Take for example the vector \(v = B\cdot (-1,-1,-1,3)^T = (0,1,1,1)^T\). It has infinity norm 1 and is thus a shortest vector in the lattice generated by B. However, this vector has the last coefficient 3 and not \(-1\), even though it clearly is a shortest vector of the lattice given by B. The corresponding scaled “solution” for Subset Sum would be \((1/3,1/3,1/3,-1)\) but since only integer values are allowed in the solution space, this is not a solution in our sense.

We consider another example. Let the Subset Sum instance be \(a_1' = 3, s' = 1\). We can easily see that this is not a YES-instance, i.e. there exists no solution. Still, the corresponding SVP instance given via the reduction function is generated by the matrix

$$\begin{aligned} B' = \begin{pmatrix} c\cdot 3&{} c\cdot 1\\ 2&{} 1\\ \end{pmatrix} \end{aligned}$$

In this case the coefficients \((-1,3)^T\) yield a shortest vector in the lattice spanned by \(B'\), since

$$\begin{aligned} \left| \left| B' \begin{pmatrix} -1 \\ 3\\ \end{pmatrix}\right| \right| _\infty = \left| \left| \begin{pmatrix} 0\\ 1\\ \end{pmatrix} \right| \right| _\infty \le 1 \end{aligned}$$

Thus, \(B'\) defines a YES-instance of the SVP, but the original Subset Sum instance is not a YES-instance.

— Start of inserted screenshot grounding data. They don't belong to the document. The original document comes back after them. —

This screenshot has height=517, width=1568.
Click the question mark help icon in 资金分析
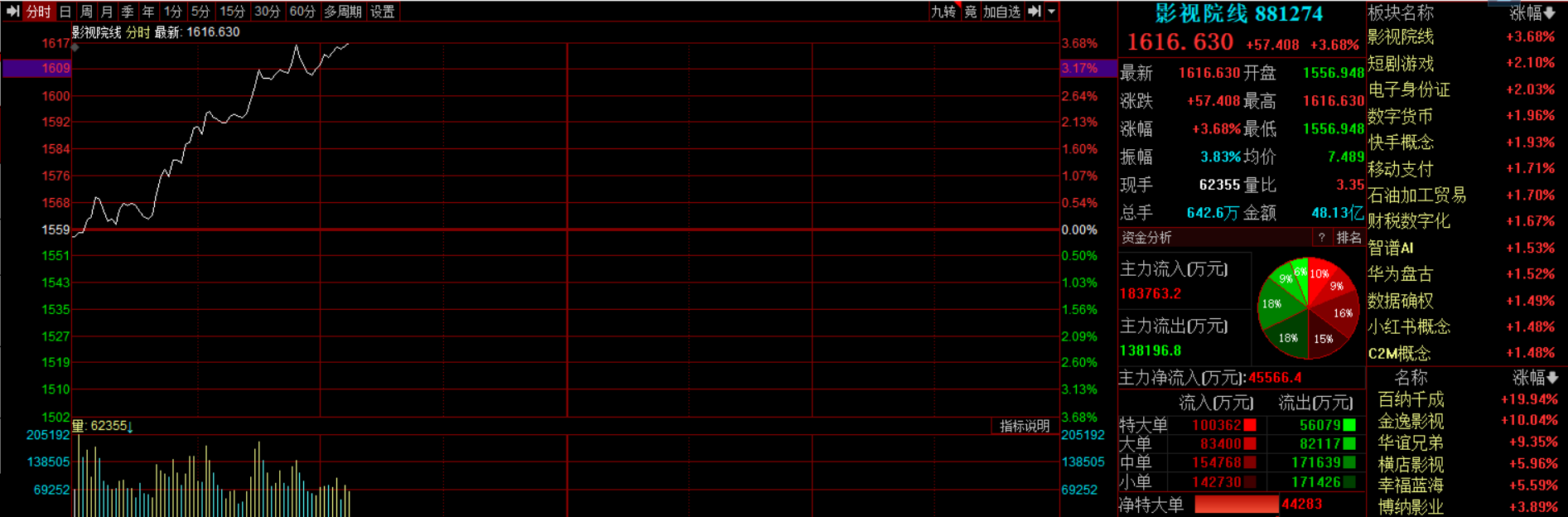click(1321, 238)
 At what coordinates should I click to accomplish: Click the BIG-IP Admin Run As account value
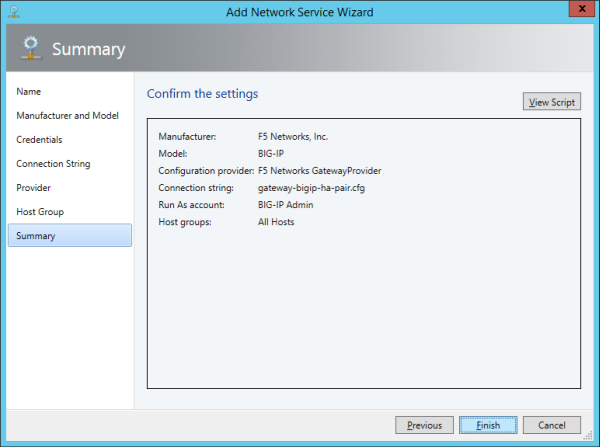(x=287, y=205)
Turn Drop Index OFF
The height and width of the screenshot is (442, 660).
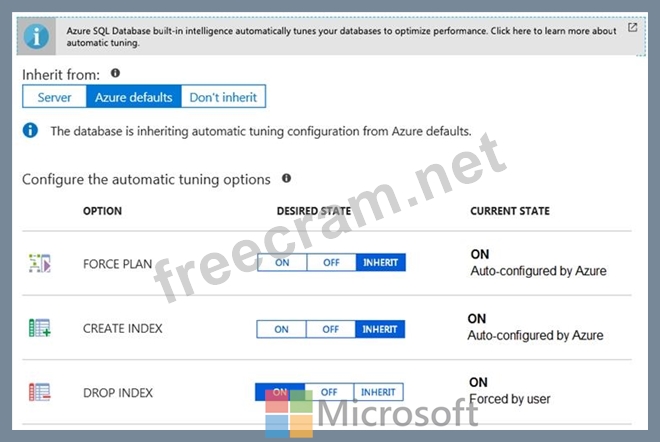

In [15], it is stated for the infinity norm that any shortest vector yields a solution for the Subset Sum Problem, which is not the case in these examples: we cannot ensure that a shortest vector always has \(-1\) as a last coordinate.

Although the proof in [15] does not work out as expected, there is still the reduction proof by van Emde-Boas [7] which reduces a problem called the Bounded Homogeneous Linear Equation problem to the SVP in infinity norm. This will be discussed in the next two sections.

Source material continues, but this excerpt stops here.